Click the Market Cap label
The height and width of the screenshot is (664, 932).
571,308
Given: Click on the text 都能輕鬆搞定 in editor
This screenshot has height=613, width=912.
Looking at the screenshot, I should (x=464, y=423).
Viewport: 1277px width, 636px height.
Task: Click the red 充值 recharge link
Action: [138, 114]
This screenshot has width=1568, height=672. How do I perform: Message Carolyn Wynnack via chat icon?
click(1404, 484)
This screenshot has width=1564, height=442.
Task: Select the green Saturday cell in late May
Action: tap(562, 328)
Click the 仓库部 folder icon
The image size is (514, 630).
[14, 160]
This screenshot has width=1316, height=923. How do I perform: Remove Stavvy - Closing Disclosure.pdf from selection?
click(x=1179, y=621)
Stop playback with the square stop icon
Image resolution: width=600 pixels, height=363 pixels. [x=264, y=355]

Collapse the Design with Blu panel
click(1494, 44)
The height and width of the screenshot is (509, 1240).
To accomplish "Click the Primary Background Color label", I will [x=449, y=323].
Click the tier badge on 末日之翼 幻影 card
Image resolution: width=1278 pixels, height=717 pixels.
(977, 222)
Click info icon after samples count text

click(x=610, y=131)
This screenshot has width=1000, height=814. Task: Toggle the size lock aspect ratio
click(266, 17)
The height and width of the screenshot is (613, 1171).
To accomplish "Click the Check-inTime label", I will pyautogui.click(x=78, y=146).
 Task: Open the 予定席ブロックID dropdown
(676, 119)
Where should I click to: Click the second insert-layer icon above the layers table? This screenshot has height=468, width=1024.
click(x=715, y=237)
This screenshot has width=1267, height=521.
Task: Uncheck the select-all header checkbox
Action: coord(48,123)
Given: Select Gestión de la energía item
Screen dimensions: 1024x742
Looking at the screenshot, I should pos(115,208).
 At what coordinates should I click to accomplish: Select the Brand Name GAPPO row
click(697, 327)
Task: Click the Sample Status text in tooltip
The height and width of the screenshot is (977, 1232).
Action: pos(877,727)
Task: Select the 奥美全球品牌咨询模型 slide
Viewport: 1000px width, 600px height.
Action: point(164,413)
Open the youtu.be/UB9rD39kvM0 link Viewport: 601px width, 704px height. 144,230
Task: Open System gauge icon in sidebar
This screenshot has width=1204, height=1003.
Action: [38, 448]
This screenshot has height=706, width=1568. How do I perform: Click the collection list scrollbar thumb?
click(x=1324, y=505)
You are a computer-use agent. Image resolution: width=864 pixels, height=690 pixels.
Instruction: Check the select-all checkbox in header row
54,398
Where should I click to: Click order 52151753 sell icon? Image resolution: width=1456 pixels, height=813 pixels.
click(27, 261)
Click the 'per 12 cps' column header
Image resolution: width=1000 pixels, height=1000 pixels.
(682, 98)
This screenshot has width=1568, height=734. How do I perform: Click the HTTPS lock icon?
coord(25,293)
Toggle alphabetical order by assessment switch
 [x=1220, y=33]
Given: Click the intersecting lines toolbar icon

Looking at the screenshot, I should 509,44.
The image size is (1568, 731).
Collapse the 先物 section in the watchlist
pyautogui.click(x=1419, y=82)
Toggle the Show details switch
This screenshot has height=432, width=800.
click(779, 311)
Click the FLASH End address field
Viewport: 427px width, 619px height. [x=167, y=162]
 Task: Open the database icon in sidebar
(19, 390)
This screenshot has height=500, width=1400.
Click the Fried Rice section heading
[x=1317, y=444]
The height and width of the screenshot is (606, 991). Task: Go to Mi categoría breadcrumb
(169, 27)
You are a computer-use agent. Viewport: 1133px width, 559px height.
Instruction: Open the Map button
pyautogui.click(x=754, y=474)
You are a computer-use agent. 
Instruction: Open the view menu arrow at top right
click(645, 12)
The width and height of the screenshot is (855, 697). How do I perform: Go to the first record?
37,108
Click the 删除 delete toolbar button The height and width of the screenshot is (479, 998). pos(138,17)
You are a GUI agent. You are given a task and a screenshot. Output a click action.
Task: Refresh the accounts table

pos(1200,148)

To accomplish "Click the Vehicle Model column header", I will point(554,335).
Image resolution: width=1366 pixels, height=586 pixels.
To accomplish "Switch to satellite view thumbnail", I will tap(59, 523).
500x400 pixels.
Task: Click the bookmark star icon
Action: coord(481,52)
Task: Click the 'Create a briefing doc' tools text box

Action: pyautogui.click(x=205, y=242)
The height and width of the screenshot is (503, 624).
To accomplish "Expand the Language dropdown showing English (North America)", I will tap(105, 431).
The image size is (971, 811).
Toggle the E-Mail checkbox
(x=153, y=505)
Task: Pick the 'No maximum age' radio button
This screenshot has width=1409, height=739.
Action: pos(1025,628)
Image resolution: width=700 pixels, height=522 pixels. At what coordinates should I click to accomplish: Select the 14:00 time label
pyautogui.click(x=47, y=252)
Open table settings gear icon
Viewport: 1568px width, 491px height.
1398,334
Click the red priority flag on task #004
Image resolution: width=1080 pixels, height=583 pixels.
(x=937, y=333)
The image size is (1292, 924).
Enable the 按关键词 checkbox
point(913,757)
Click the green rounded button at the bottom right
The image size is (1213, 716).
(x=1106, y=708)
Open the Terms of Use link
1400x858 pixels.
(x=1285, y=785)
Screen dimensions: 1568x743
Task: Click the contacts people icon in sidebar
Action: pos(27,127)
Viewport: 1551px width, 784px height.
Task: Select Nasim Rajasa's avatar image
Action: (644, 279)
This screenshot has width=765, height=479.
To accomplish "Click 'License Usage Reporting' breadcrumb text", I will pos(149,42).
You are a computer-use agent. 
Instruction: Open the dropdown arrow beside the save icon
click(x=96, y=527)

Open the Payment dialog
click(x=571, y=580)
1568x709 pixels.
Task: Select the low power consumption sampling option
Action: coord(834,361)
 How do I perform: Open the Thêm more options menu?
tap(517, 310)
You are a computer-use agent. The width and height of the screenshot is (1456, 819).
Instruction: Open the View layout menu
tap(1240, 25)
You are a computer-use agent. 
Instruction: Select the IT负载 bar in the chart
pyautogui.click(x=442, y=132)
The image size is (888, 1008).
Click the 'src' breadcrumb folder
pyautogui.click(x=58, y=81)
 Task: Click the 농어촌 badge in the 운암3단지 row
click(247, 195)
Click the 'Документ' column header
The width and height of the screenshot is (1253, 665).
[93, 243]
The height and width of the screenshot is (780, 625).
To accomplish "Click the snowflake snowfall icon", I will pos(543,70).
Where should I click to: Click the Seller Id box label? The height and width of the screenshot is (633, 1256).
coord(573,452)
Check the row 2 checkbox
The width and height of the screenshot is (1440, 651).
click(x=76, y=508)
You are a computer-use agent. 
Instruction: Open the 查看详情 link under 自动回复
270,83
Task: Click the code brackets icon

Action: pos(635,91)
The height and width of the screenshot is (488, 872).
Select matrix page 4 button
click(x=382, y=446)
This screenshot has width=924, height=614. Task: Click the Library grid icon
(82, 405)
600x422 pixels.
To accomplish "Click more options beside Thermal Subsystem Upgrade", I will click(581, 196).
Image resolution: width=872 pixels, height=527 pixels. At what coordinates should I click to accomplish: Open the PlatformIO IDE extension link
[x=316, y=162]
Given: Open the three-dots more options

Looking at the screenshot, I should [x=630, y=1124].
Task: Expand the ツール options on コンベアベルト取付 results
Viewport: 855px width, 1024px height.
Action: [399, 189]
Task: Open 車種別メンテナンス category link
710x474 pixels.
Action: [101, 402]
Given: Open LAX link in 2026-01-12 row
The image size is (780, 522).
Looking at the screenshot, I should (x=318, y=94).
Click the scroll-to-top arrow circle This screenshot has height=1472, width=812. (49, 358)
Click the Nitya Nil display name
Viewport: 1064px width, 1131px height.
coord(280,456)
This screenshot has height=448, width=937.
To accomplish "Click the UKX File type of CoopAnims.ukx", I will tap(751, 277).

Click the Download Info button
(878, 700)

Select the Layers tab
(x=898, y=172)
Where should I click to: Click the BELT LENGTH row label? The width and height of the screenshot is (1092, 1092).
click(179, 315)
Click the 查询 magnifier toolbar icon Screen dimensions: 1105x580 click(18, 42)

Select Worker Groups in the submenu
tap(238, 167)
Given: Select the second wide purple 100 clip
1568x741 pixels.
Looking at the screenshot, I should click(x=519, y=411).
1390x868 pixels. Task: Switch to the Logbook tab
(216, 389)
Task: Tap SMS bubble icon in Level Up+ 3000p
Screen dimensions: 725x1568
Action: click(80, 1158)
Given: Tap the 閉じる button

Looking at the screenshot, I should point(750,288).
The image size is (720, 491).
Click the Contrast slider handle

> [Work item]
Among the entries above, how many lines include the word "Expand"? Reply with the number only.

> [Solution for this exercise]
2